## Aim of the task:
Scan the records for the word "width". Return each line where it is found.

Stored entries:
--*--
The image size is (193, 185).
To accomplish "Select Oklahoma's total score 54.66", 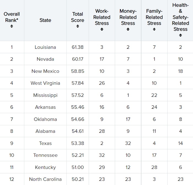I will 78,119.
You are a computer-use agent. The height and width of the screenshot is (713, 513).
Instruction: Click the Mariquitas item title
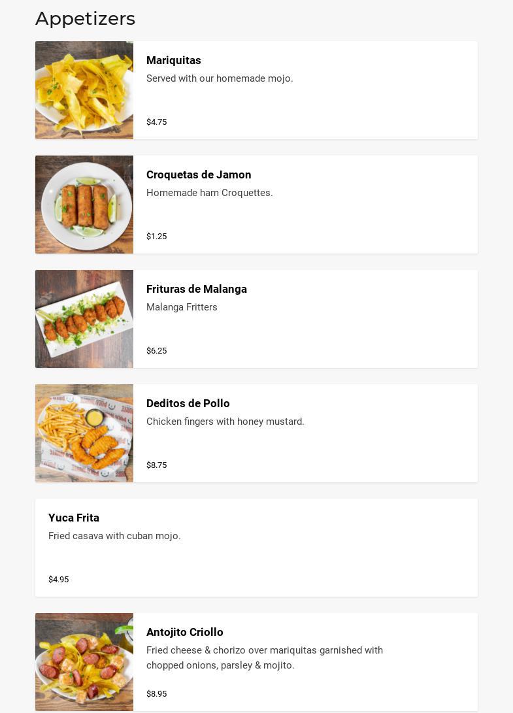[x=174, y=60]
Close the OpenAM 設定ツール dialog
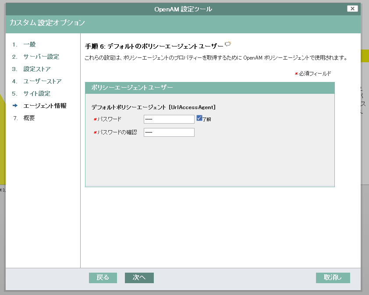 352,8
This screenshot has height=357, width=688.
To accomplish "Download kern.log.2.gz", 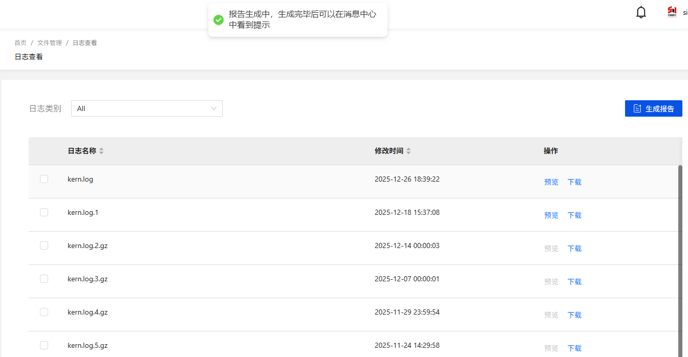I will tap(574, 249).
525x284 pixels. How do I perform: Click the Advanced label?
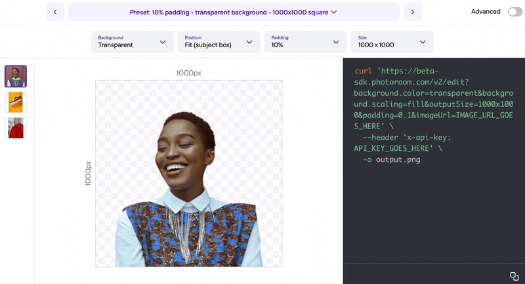click(486, 12)
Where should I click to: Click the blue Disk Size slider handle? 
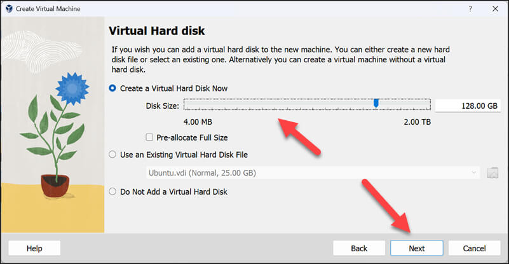[x=376, y=103]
--*--
## Your response:
You are a computer-use agent. The height and width of the screenshot is (713, 513).
This screenshot has height=357, width=688.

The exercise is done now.